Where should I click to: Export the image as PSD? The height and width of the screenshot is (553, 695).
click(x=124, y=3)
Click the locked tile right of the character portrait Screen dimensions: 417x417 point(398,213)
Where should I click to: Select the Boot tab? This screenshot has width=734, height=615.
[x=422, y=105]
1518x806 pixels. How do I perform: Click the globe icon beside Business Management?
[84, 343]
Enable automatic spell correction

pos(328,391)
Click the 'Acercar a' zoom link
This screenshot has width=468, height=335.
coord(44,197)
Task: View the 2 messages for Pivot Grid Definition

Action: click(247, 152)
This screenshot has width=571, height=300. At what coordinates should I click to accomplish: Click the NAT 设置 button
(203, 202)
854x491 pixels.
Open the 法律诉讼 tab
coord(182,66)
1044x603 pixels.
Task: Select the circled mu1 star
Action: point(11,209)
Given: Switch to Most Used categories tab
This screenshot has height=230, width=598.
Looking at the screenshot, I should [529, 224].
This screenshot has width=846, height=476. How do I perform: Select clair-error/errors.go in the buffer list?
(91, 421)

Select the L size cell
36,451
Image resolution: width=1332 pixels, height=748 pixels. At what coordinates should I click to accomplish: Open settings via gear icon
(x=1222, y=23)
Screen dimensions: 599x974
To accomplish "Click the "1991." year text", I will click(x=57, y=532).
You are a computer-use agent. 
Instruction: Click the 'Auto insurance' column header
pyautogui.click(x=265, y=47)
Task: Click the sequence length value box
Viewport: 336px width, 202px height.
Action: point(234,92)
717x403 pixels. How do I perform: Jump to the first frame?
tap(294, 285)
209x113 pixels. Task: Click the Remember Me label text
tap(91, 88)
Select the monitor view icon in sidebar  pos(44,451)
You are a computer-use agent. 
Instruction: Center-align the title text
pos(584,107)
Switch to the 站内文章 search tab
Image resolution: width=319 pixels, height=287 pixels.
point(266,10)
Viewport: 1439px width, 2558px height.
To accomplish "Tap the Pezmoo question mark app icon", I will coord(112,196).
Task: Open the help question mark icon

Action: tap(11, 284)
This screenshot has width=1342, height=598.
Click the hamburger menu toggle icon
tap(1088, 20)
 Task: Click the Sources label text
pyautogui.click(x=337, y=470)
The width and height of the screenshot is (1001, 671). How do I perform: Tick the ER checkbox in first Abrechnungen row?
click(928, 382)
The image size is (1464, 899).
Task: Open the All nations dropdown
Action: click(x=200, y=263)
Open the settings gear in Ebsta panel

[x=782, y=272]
****************************************
#### AIM:
Please edit the listing from the line with "Select the monitor" to the line with "I will coord(112,196).", replacing "sidebar" with "side panel" and leaving everything else unchanged. Return only those lines.

#### TASK OUTPUT:
Select the monitor view icon in side panel  pos(44,451)
You are a computer-use agent. 
Instruction: Center-align the title text
pos(584,107)
Switch to the 站内文章 search tab
Image resolution: width=319 pixels, height=287 pixels.
point(266,10)
Viewport: 1439px width, 2558px height.
To accomplish "Tap the Pezmoo question mark app icon", I will coord(112,196).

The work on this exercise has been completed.